Page text>
~ The Mothers. By Brit Bennett ~
This astonishingly assured first novel centers on a black community in a small Southern California town, and specifically, three young people: Nadia Turner, beautiful, smart and unhappy; Luke Sheppard, the pastor’s son; and Aubrey Evans, quiet, friendless the ‘good Christian girl’.
Nadia’s mother killed herself six months before the start of the novel, leaving Nadia bereft, shaken and edgy.
She was startled by how rarely she had been alone back then. Her days felt like being handed from person to person like a baton, her calculus teacher passing her to her Spanish teacher to her friends and back home to her parents. Then one day, her mother’s hand was gone and she’d fallen, clattering to the floor.
She couldn’t stand to be around anyone now — her teachers, who excused her late work with patient smiles; her friends who stopped joking when she sat down at lunch, as if their happiness was offensive to her.
Nadia’s father turns to the church for support, and Nadia turns to the pastor’s son. It’s not a spoiler to reveal that she is pregnant at the end of the summer — the novel starts with this information. The only thing she is sure of is that she wants to get out of town, and her scholarship to the University of Michigan is the path to a different future.
Aubrey, it turns out, is also essentially motherless. She lives with her sister, and doesn’t tell anyone that her mother chose an abusive boyfriend over her child. Even deeper buried is the secret of her own abuse.
Luke Sheppard was the golden boy, the football star, until an injury ended his playing career. Now he waits tables at a diner. He is searching for a new future as well.
‘The Mothers’ of the title are a Greek chorus of sorts: the older black women who run the church and social events, and whose wisdom appears in every chapter.
If Nadia Turner had asked, we would’ve warned her to stay away from him. […] She wouldn’t have listened, of course. What did the church mothers know anyway?

What is being asked>
In the review of The Mothers above, to which university does Nadia Turner hold a scholarship?

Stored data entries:
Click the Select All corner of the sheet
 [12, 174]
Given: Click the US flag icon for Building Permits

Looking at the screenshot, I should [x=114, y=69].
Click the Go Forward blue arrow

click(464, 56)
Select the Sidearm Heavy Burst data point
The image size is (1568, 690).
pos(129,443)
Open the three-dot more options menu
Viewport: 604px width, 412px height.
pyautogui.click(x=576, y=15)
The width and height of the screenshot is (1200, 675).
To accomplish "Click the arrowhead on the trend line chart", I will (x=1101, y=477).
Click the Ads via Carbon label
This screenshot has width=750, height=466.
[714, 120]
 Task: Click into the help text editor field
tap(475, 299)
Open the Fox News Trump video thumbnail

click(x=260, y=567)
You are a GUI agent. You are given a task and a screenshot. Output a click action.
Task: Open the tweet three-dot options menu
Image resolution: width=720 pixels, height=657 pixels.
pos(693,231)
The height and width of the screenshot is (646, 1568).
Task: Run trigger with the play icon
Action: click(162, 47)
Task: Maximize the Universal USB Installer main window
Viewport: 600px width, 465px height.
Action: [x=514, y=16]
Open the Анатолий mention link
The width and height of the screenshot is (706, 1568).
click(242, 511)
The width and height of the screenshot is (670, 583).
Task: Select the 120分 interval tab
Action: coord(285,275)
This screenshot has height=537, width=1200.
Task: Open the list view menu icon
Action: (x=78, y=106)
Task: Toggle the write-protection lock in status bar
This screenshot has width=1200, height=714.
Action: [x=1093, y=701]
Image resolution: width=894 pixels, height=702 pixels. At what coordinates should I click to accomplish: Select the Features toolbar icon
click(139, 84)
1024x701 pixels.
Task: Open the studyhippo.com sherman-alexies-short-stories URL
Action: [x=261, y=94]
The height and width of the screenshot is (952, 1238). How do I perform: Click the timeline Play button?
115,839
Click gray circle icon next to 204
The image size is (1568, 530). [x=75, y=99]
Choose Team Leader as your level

Your response>
The University of Michigan.